::: ПРИВЕДЁННЫЙ ТЕКСТ :::

Игра его ума была поистине удивительной.
Но эта книга не об Августине, который не был ни прост, ни благостен, как может показаться по последним, приведенным здесь положениям из его трудов.
Тому же Августину принадлежал тезис:
«Когда человек живет по человеку, а не по Богу, он подобен дьяволу».
Это он провозглашал, что церковь никогда не ошибается и она — главноуправительница над людьми: «Если бы не авторитет католической церкви, я не поверил бы даже евангелию».
Допуская право науки на существование, он все же призывал истинных сынов церкви: «Не выходи в мир, а возвращайся в себя самого: правда пребывает внутри человека».
Он так определял свою личную позицию:
«Я желаю знать Бога и душу. — А больше ничего? — Решительно ничего».
Напомним: это его прозвали молотом еретиков.
Однако для нас важно из наследия Августина именно то, что связано с его отношением к проблеме познания реальных явлений материального мира. С наукой.
…Епископа Августина после смерти канонизировали — причислили к святым. Его признали все церкви — и коптская, и армянская, и православная. Правда, в православных святцах он числится не святым, а «блаженным», то есть на ранг ниже.
Августина объявили еще не просто «отцом церкви», а ее учителем, одним из четырех главных теоретиков христианства.

::: ФРАГМЕНТ НАБОРА ДАННЫХ :::

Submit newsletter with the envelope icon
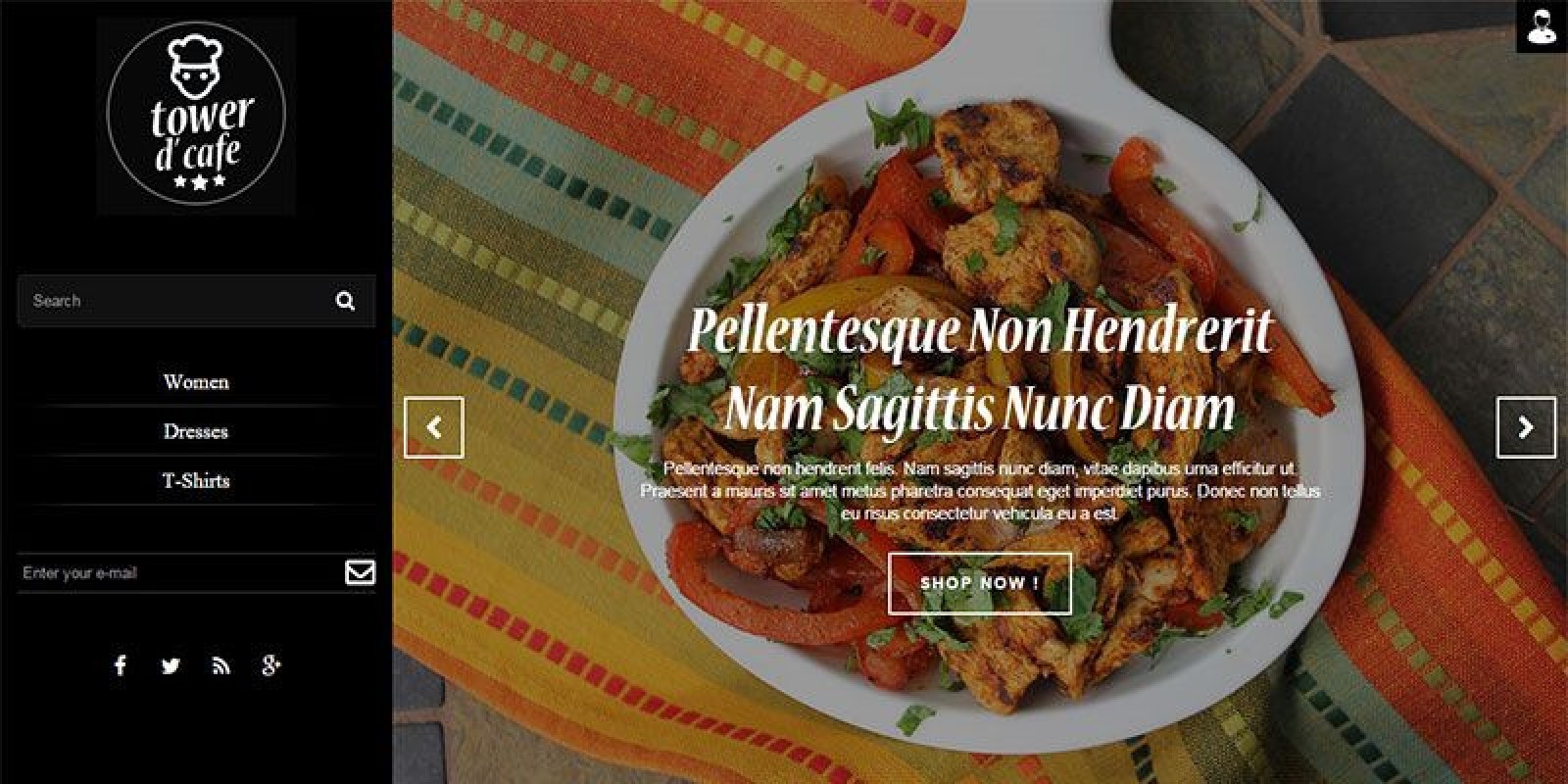Image resolution: width=1568 pixels, height=784 pixels. (360, 572)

:::

| ПИСЬМЕННОЕ ЗАДАНИЕ A |
Воспроизведите дословно отрывок из текста об Августине от «Игра его ума» до «прозвали молотом еретиков.».
| ПИСЬМЕННОЕ ЗАДАНИЕ B |
Ответьте по тексту об Августине:
(i) Как прозвали Августина?
(ii) Кем Августин числится в православных святцах?
(iii) Одним из скольких главных теоретиков христианства объявили Августина?

| ПРАВИЛЬНЫЙ ОТВЕТ A |
Игра его ума была поистине удивительной.
Но эта книга не об Августине, который не был ни прост, ни благостен, как может показаться по последним, приведенным здесь положениям из его трудов.
Тому же Августину принадлежал тезис:
«Когда человек живет по человеку, а не по Богу, он подобен дьяволу».
Это он провозглашал, что церковь никогда не ошибается и она — главноуправительница над людьми: «Если бы не авторитет католической церкви, я не поверил бы даже евангелию».
Допуская право науки на существование, он все же призывал истинных сынов церкви: «Не выходи в мир, а возвращайся в себя самого: правда пребывает внутри человека».
Он так определял свою личную позицию:
«Я желаю знать Бога и душу. — А больше ничего? — Решительно ничего».
Напомним: это его прозвали молотом еретиков.

| ПРАВИЛЬНЫЙ ОТВЕТ B |
(i) Молотом еретиков.
(ii) «Блаженным».
(iii) Одним из четырех.